### What is expected
Swap "Verified" for "Checked" in the stretch of the case summary from "U.S. District Court, Southern" through "2026) (Maynard, M.J.)", and write that stretch out again.
─── Quoted text ───
Lindsey Newell v. The Law Offices of Travis R. Walker, P.A.
U.S. District Court, Southern District of Florida · S.D. Fla. · Florida bar guidance
Verified May 11, 2026
- Citation
- Newell v. Law Offices of Travis R. Walker, P.A., No. 25-14017-CIV-MIDDLEBROOKS/MAYNARD, 2026 WL 507533 (S.D. Fla. Feb. 13, 2026) (Maynard, M.J.)
- Decided
- February 13, 2026
Summary
In an FDCPA and FCCPA action against a debt-collecting law firm, U.S. Magistrate Judge Shaniek Mills Maynard issued a Report and Recommendation granting plaintiff Lindsey Newell's motion for additional discovery sanctions against the Law Offices of Travis R. Walker, Travis Walker personally, and Florida Legal Collections, P.A. The discovery failures were severe and unrelated to AI on their face: missing client file, no produced collection records, no compliance policies, refusal to produce the actual person in charge of collections. In footnote 2, however, the court disclosed that defense counsel Seth Adam Kolton (Shendell & Pollock PL) filed an opposition brief (DE 87) containing apparent AI hallucinations. After the court flagged it, Kolton withdrew the brief and refiled an amended response (DE 100) that itself acknowledged "additional hallucinations" in the original and replaced many incorrect case citations, though the court noted the amended brief's substance did not materially differ.
─── Data extract ───
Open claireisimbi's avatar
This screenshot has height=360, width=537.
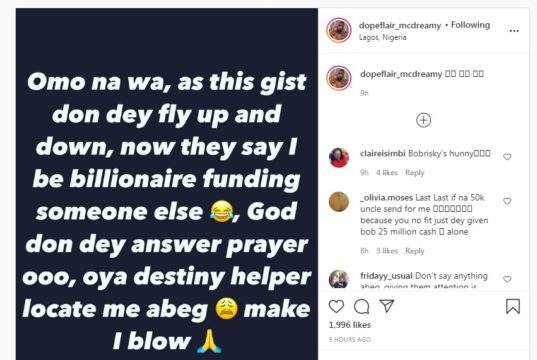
───
### Final result
U.S. District Court, Southern District of Florida · S.D. Fla. · Florida bar guidance
Checked May 11, 2026
- Citation
- Newell v. Law Offices of Travis R. Walker, P.A., No. 25-14017-CIV-MIDDLEBROOKS/MAYNARD, 2026 WL 507533 (S.D. Fla. Feb. 13, 2026) (Maynard, M.J.)